2. Connect to your router. On a Cisco router, this will either involve a telnet session to its administrative IP address or a direct connection from the serial port on your PC to the console port on the router. Other, consumer-level routers might use a Web interface that you access by typing its administrative IP into a Web browser. Check with the manufacturer for specific instructions on accessing their configuration interface.
3. Configure virtual sub-interfaces on the physical port connecting from the switch to the router. On a Cisco router, you will do this by entering the configuration mode for the interface (e.g.: “int ethernet0”) and then entering the sub-interface by typing “int [interface name][interface number].[vlan id]” (e.g. “int e0.1”).
4. Enable DOT1Q or ISL VLAN encapsulation on all sub-interfaces, giving each one a separate VLAN identification number (a number between 1 and 4094). On Cisco routers, this command is issued in the sub-interface configuration mode and is formatted as “encapsulation [DOT1Q or ISL] [VLAN ID]” (e.g.: “encapsulation dot1q 10” for vlan “10”). Issue this command separately for each sub-interface.

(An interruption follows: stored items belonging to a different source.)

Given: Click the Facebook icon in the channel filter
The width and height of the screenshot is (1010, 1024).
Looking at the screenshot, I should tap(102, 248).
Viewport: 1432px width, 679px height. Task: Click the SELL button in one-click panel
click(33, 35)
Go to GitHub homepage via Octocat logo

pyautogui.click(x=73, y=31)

5. Assign all sub-interfaces a gateway address within their respective network. The gateway IP address is commonly the first or last host number of the network (e.g.: 192.168.2.x network would have an interface of 192.168.2.1 or 192.168.2.254). On a Cisco router, this command would be (in sub-interface configuration mode) “ip address [address] [subnet mask]” (e.g.: ip address 192.168.2.1 255.255.255.0)

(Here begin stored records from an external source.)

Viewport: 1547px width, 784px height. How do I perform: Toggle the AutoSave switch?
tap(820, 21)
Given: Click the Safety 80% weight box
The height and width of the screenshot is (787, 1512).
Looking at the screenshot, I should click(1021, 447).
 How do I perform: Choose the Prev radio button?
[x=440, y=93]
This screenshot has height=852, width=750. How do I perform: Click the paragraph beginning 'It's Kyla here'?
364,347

6. Configure routing tables for each VLAN network. Ensure that the Internet-only VLAN has a default route (0.0.0.0) that points to the port in the router connected to the internet. In a Cisco router, you issue this command in global configuration mode by typing “ip route 0.0.0.0 0.0.0.0 [interface or IP address of next ‘hop’]”
7. Create a Access Control List (ACL) that will deny traffic from any member of the Internet-only network from accessing other networks. Access control lists can be tricky, but the individual command looks in Cisco routers like “access-list [ACL Number] deny [Internet-only network address] [Internet-only wildcard mask] [other network address] [other network wildcard mask] (e.g.: access-list 10 deny 192.168.2.0 0.0.0.255 192.168.3.0 0.0.0.255).”
8. Apply the access list to the Internet-only sub-interface. In Cisco routers, you can do this by going into the interface configuration mode and issuing the command “access-group [ACL number/name] [in/out].”
Tips & Warnings
With all the different VLAN numbers and address, it is good to develop a system for consistency. Consider making the network number and VLAN ID the same, tying VLAN 2, for example, to the network 192.168.*2*.0. This way, you’ll know that hosts with a 192.168.2.x address are members of VLAN 2.
With Cisco routers, you can add comments to the sub-interface by issuing the “description [text]” or “remark [remark]” commands. This way, when you or another person has to work with the router configuration, they can get a clear description of what the sub-interface was designed to achieve (e.g. “description: This is the Internet-only VLAN”)
Cisco routers are some of the most common in the U.S.; however, many manufacturers provide access to these same configuration options through Web interfaces with pull-down menus and text boxes. Check with the manufacturer of you router to verify the best way to issue these commands.
Make sure that the port connecting the switch to the router is set as a VLAN trunk. If the port on the switch is not a trunk, it won’t forward any data frames from VLANs outside of the one to which are it assigned.